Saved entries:
########
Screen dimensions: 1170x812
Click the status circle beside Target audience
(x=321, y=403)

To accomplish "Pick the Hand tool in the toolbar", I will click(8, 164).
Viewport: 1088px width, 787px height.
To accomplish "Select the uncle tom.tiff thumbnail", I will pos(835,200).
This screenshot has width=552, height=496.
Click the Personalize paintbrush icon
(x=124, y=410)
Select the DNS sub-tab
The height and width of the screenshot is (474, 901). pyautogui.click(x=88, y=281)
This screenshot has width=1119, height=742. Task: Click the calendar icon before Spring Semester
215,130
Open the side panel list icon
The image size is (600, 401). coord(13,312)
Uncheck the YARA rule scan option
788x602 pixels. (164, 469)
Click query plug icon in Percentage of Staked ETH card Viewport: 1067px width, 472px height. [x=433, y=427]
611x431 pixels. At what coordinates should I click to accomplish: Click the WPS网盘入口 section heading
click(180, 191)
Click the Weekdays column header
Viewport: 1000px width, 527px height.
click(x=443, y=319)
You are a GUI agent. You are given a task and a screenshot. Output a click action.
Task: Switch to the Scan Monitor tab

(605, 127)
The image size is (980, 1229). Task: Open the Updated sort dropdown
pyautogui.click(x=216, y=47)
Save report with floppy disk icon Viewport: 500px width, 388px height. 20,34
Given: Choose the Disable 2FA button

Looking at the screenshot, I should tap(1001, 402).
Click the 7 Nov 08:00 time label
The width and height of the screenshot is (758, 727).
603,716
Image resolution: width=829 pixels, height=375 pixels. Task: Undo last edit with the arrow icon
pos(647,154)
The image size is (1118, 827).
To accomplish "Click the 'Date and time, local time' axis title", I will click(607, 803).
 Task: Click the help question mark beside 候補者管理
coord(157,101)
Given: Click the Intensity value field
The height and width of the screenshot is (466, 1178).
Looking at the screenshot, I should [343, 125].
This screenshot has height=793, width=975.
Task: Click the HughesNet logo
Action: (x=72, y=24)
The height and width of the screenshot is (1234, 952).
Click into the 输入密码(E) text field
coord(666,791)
########
■ Your assignment
After finding the line that contains "Image resolution: width=829" in the records above, copy that line and each one after it exactly, through the final line.

■ Solution to the exercise
Image resolution: width=829 pixels, height=375 pixels. Task: Undo last edit with the arrow icon
pos(647,154)
The image size is (1118, 827).
To accomplish "Click the 'Date and time, local time' axis title", I will click(607, 803).
 Task: Click the help question mark beside 候補者管理
coord(157,101)
Given: Click the Intensity value field
The height and width of the screenshot is (466, 1178).
Looking at the screenshot, I should [343, 125].
This screenshot has height=793, width=975.
Task: Click the HughesNet logo
Action: (x=72, y=24)
The height and width of the screenshot is (1234, 952).
Click into the 输入密码(E) text field
coord(666,791)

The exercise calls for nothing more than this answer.